We wish that we could be as sanguine about Modern Painters, the
well-known English art quarterly founded in 1987 by the late Peter
Fuller. Mr. Fuller, who died suddenly in 1990, was a man of
extraordinary energy and unstoppable passions. A robustly
polemical ex-Marxist, he started Modern Painters to promulgate
the Ruskinian aesthetic principles he had lately embraced and to
oppose the headlong progress of vulgarization in the British art
world. Modern Painters, he wrote in an editorial for the
first issue, “will seek to uphold the critical imagination and
the pursuit of quality in art.” Mr. Fuller was particularly severe
about those institutions
—increasingly, the dominant
institutions—
of modern art that
promote a tacky preference for the novel and fashionable,
exemplified in the taste of the Saatchis, the patrons of New Art,
successive Turner Prize juries, and journals like Artscribe
International… . All too often, their first concern seems not
to be with the good, the true, or the beautiful—but rather with the
advancement of their own careers: they tend to debase and to affront
public taste, rather than to challenge, or, least of all, to nurture
it.
We were inevitably, and sadly, reminded of Mr. Fuller’s declaration
of purpose when the first-ever New York issue of Modern Painters
recently arrived in our offices. A more thorough-going repudiation
of everything that Peter Fuller stood for can scarcely be imagined.

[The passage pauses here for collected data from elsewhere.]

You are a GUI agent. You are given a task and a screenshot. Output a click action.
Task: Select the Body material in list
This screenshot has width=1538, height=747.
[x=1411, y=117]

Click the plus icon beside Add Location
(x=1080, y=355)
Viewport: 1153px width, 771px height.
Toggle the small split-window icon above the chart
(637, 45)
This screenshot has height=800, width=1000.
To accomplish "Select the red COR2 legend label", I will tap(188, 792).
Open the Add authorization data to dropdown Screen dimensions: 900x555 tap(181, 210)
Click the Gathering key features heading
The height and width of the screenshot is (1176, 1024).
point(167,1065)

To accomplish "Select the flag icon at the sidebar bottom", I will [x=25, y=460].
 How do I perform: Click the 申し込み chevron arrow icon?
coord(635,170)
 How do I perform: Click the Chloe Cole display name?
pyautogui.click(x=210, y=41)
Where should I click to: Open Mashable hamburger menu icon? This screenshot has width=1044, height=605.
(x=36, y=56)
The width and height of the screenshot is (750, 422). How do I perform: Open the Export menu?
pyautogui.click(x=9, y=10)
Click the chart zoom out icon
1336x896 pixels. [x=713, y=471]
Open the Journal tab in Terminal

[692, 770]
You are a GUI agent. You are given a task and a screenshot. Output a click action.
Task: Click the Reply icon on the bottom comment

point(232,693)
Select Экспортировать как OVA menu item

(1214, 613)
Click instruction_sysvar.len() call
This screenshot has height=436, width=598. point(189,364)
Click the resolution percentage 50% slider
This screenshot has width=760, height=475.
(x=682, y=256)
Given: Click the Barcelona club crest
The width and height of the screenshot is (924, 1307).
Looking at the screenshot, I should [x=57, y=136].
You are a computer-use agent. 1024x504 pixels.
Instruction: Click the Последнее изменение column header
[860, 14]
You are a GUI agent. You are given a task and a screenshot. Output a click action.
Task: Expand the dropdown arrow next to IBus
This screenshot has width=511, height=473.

To be sure, Modern Painters continues to publish some intelligent
criticism. But the dominant note of the magazine is now set entirely
by that addiction to trendiness and shallow celebrity that
Mr. Fuller warned against. Today the presiding spirit of Modern
Painters is not John Ruskin but David Bowie, an aging rock star
who has lately supplemented the sodden hedonism of androgynous rock
music with the glitter of art-world chic. Mr. Bowie—
who now,
mirabile dictu, sits on the board of Modern Painters—is
featured on the cover of the New York issue. He is joined by Jeff
Koons, a grinning, kitsch-peddling artist of precisely the sort that
Peter Fuller would have anathematized. Behind them, leering out at
the viewer, is a typically garish, cartoonlike example of Koons’s
current “work.” The occasion for the tableau is a
conversation between Messrs. Bowie and Koons, a driveling exercise
in narcissistic exhibitionism more appropriate to a Hollywood fan
magazine than a serious art journal.
People in the art world first learned about the special New York
issue of Modern Painters when they received a fancy invitation to
a party at Jeff Koons’s SoHo studio. The party was meant to
celebrate not only publication of the special issue of Modern
Painters but also the publication of books by two regular
contributors to the magazine: a new edition of Matthew Collings’s
Blimey! From Bohemia to Britpop: The London Art World from Francis
Bacon to Damien Hirst and the novelist William Boyd’s biography of
an American artist called Nat Tate. A few days after the party, the
London newspapers were full of the news that “Nat Tate” was a
fictional character and that denizens of the New York art world had
“turned up in droves to … celebrate Tate’s work, and laud Mr.
Boyd’s 66-page monograph.” In fact, people showed up out of the
morbid curiosity that celebrity inspires: the party, after all, was
at Jeff Koons’s studio and the great David Bowie was listed as one
of the hosts. The London Daily Mail gleefully reported that the
snobbish New York art world “had fallen victim to a well-executed,
and thoroughly British, practical joke.” That is true. But the
practical joke for which they fell was not Mr. Boyd’s fantasy but
the more melancholy joke that Modern Painters has now become.